**GIVEN RECORDS:**
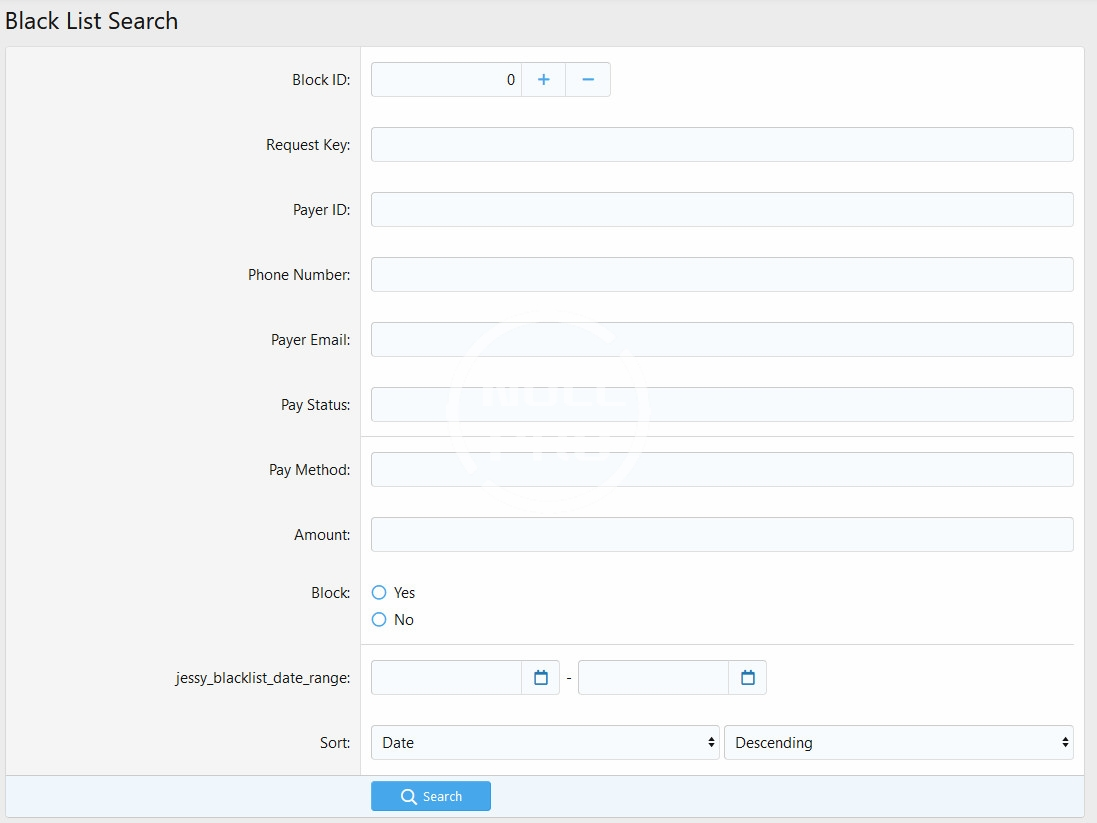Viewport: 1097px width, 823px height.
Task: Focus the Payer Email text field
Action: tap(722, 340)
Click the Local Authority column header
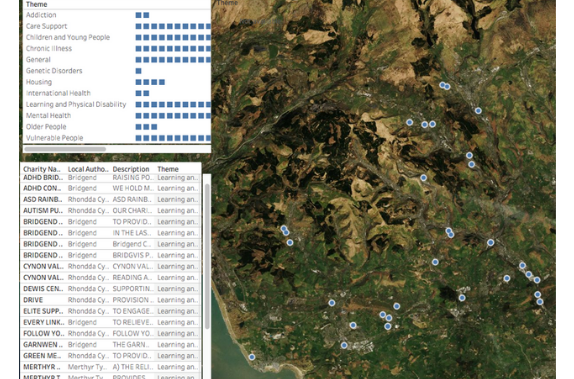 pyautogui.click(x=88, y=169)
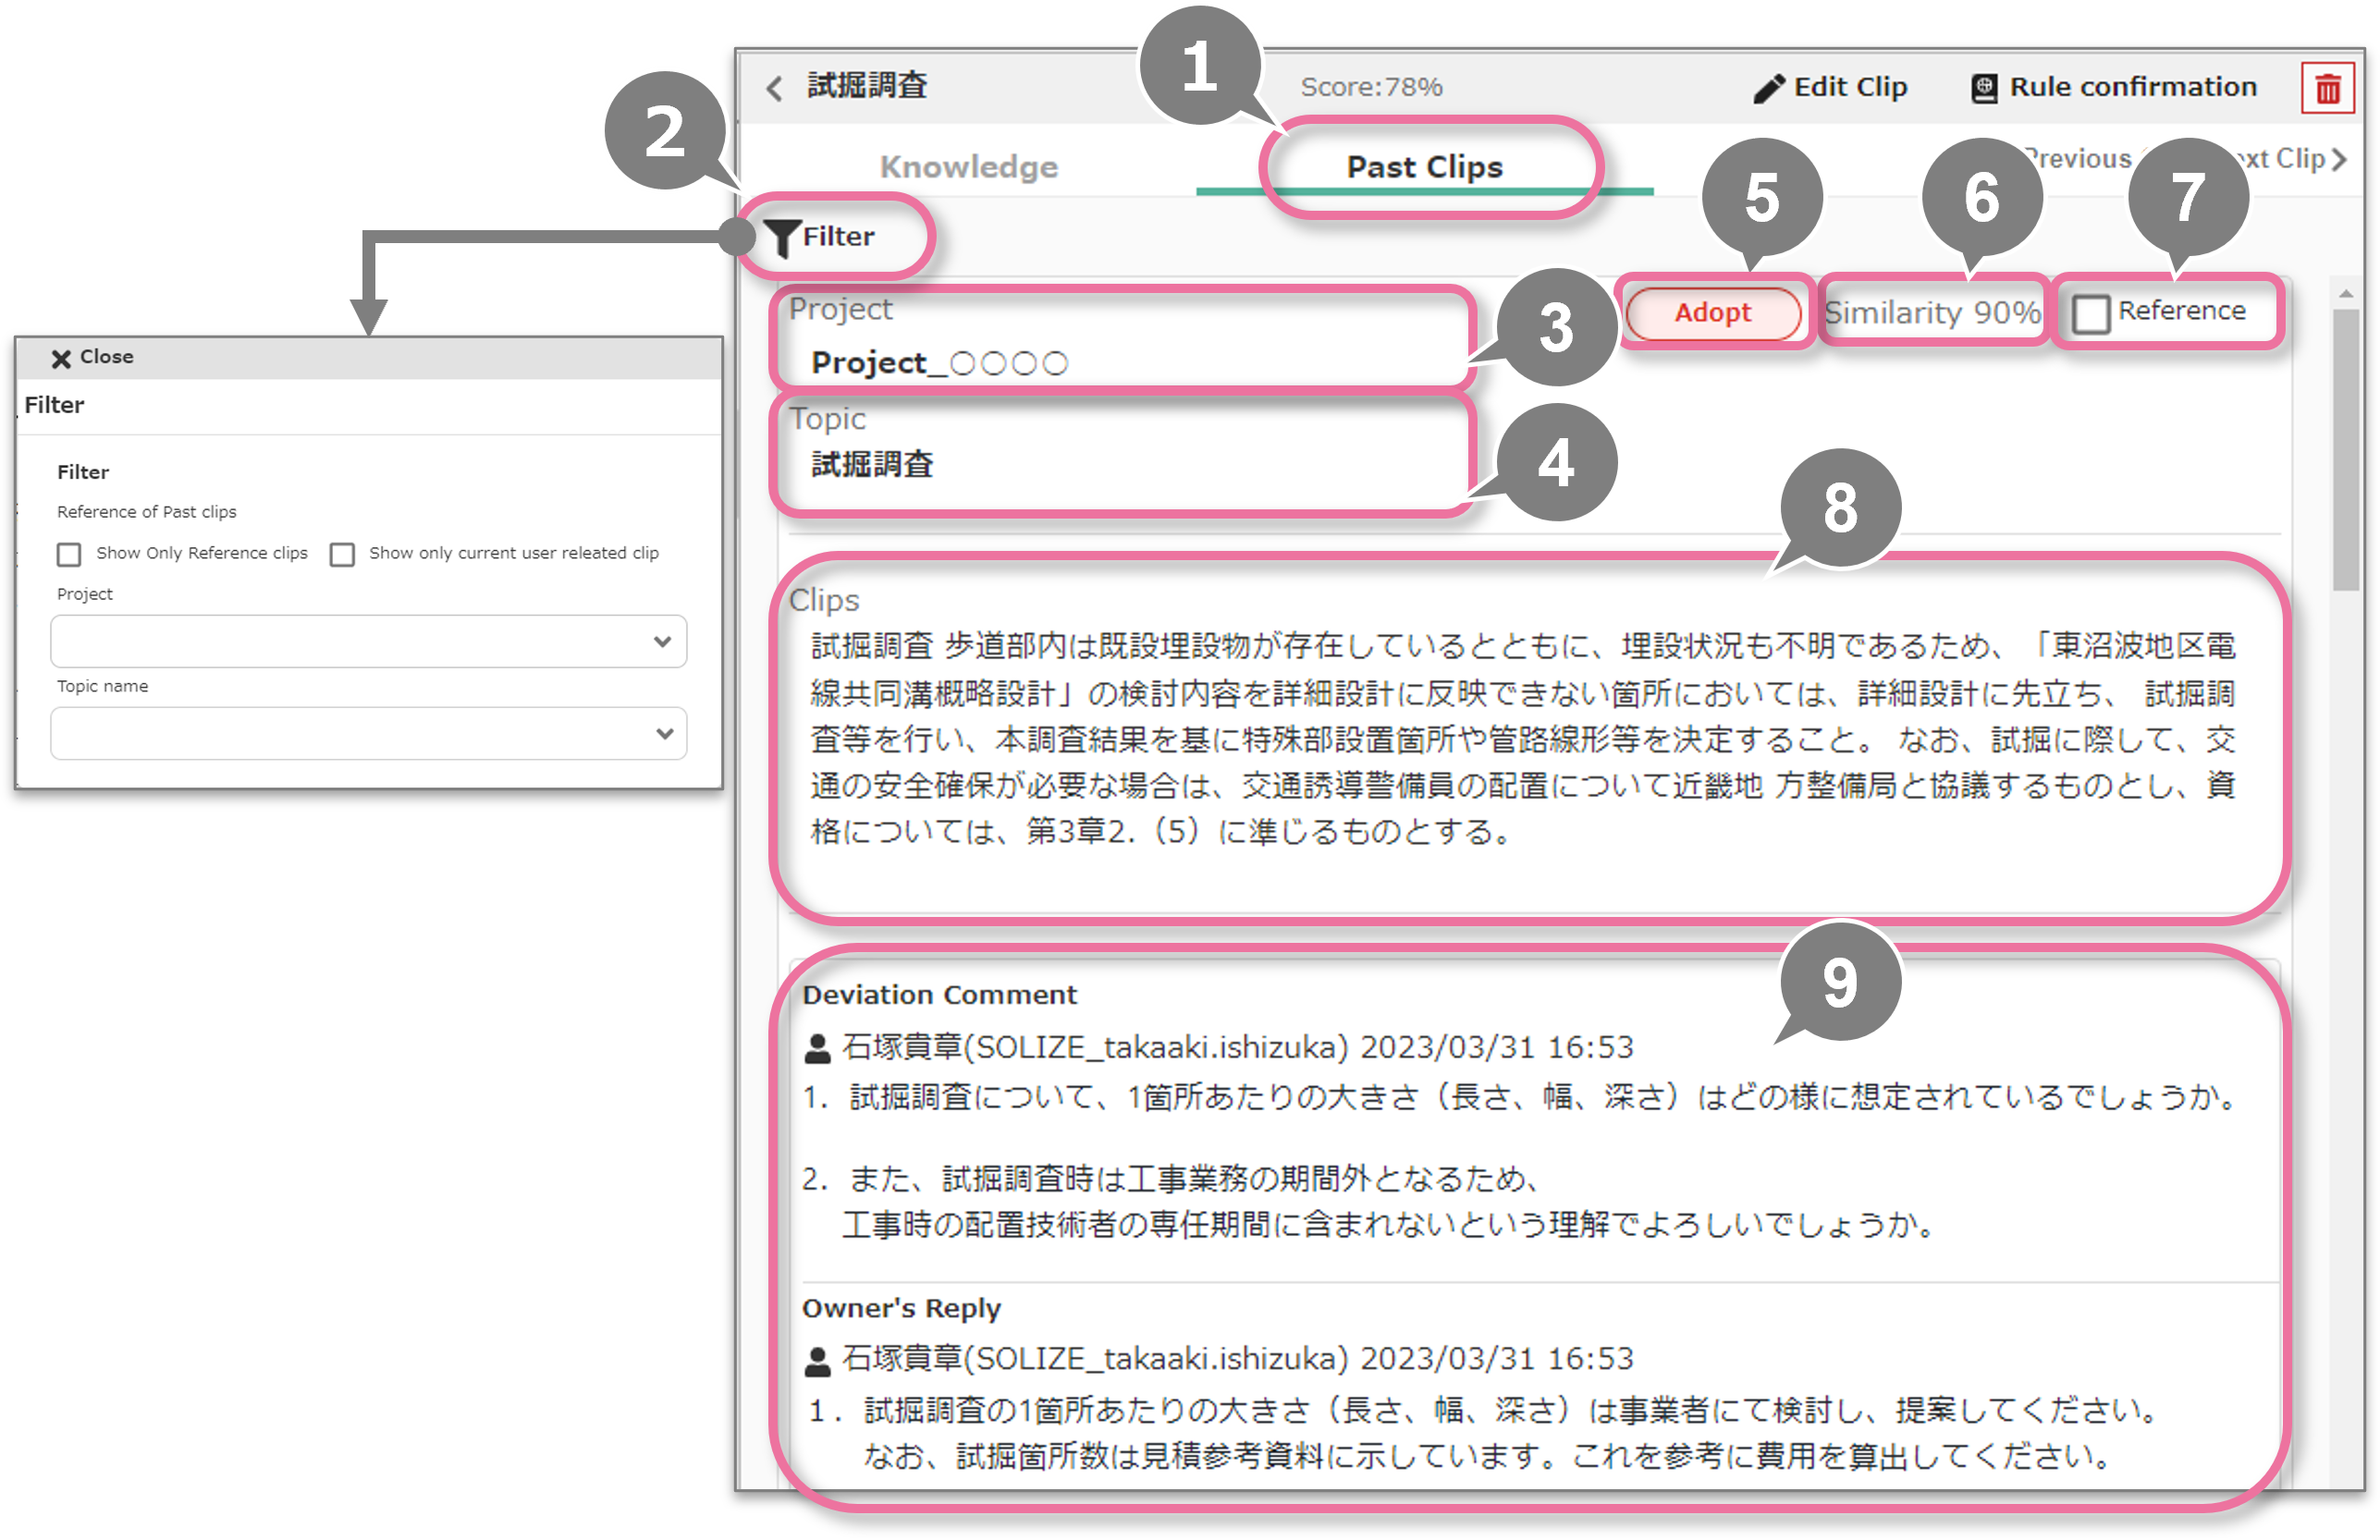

**YOUR OBJECTIVE:**
From the records above, copy each line that contains the word "Local". Matching is case-sensitive.

**RESPONSE TO THIS EXERCISE:**
Click the Local Authority column header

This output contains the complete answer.